Nel punto di incontro tra il transetto e il corpo centrale si innalza la cupola, decorata con la rara tecnica di pittura a encausto (o cera su muro), dall'immagine di Vergine in gloria e santi dai pisani Orazio e Girolamo Riminaldi (1627-31). La cupola ha subito un restauro che è terminato nel 2018.
È inoltre presente un matroneo di origine bizantina che corre lungo tutta la chiesa, compreso coro e transetto e che presenta una coperatura a cassettoni (corpo centrale) o a travi lignee (transetto). Ancora più in alto sottili e profonde finestrine permettono l'illuminazione della chiesa.
L'interno suggerisce un effetto spaziale simile a quello delle moschee, a causa dell'uso di archi a sesto rialzato nelle navate laterali più esterne, all'alternanza di fasce in marmo bianco e verde e all'inconsueta cupola ellittica, di ispirazione moresca. La presenza dei matronei, con le solide colonne monolitiche di granito nelle bifore, è un chiaro segno di influenza bizantina. L'architetto Buscheto aveva accolto stimoli dal Levante islamico e dall'Armenia.
Il grande mosaico absidale del Cristo in trono tra la Vergine e san Giovanni è reso famoso dal volto di san Giovanni, opera di Cimabue del 1302 che sopravvisse miracolosamente all'incendio del 1595. Proprio quel San Giovanni Evangelista fu l'ultima opera realizzata da Cimabue prima della morte e l'unica di cui esista una documentazione certificata. Evoca i mosaici delle chiese bizantine e anche quelle normanne, come Cefalù e Monreale, in Sicilia.
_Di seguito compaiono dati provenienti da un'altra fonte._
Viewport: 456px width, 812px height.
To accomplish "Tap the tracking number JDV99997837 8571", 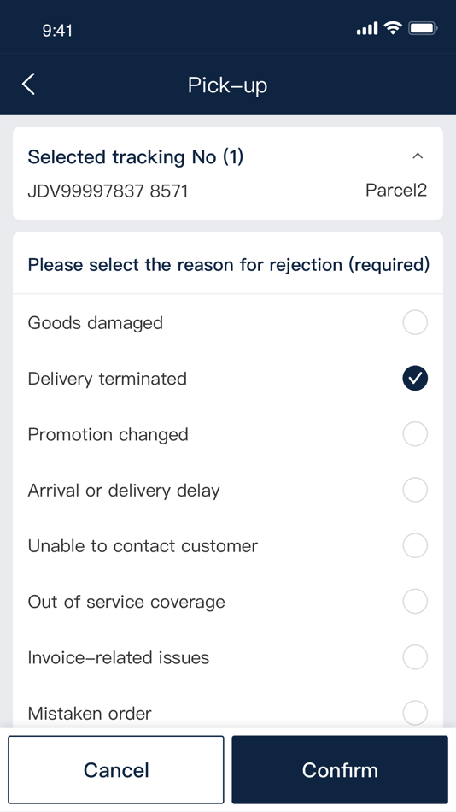I will coord(108,191).
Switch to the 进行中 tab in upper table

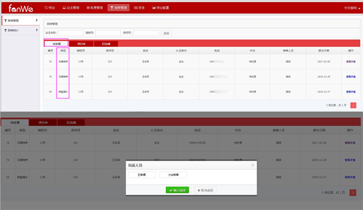pos(81,44)

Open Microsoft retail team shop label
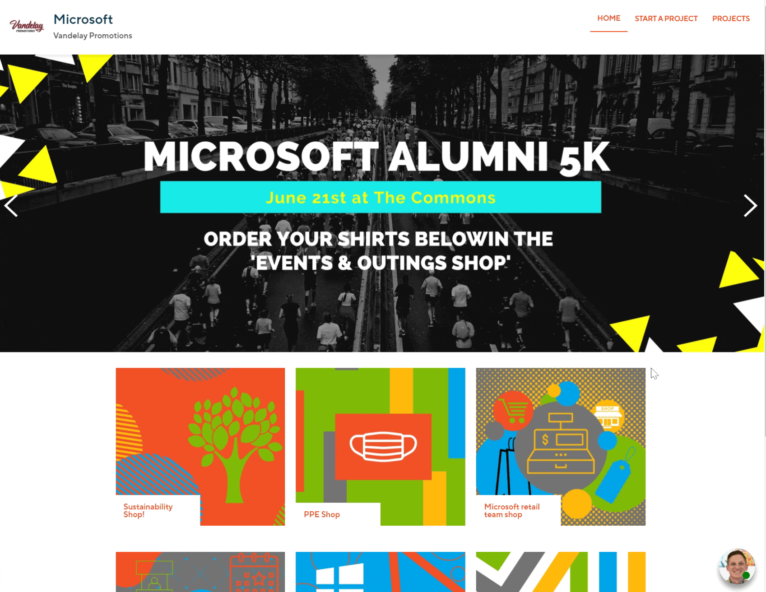(511, 510)
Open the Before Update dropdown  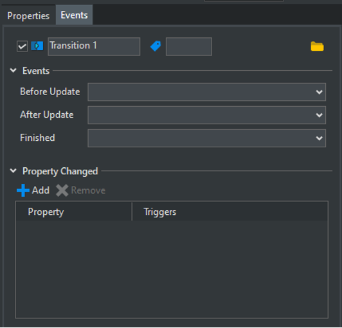(x=207, y=92)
Il mosaico, in buona parte realizzato da Francesco da Pisa fu terminato da Vincino da Pistoia con la raffigurazione della Madonna sulla parte sinistra (1320).
La chiesa conserva, sull'altare del transetto destro, le reliquie di san Ranieri, patrono di Pisa.
Sempre nel transetto destro è conservata parte della frammentaria tomba di Enrico VII di Lussemburgo, imperatore del Sacro Romano Impero, morto nel 1313 a Buonconvento mentre assediava invano Firenze. La tomba, anche questa smontata e ricomposta, (fu scolpita da Tino da Camaino nel 1313-1315) ed era in origine posta al centro dell'abside, come segno della fede ghibellina della città. Era inoltre un monumento scultoreo molto più complesso, dotato di varie statue. Spostato più volte per questioni politiche, venne anche separato in più parti (alcune dentro la chiesa, alcune sulla facciata, alcune nel Campo Santo). Oggi troviamo in chiesa il sarcofago con il defunto raffigurato sdraiato sopra di esso, secondo la moda in voga a quel tempo, e i dodici apostoli scolpiti in bassorilievo. La lunetta dipinta con gli angeli reggicortina sono invece un'aggiunta successiva della bottega di Domenico Ghirlandaio (fine XV secolo). I resti del monumento sono stati ricomposti nel vicino Museo dell'Opera del Duomo.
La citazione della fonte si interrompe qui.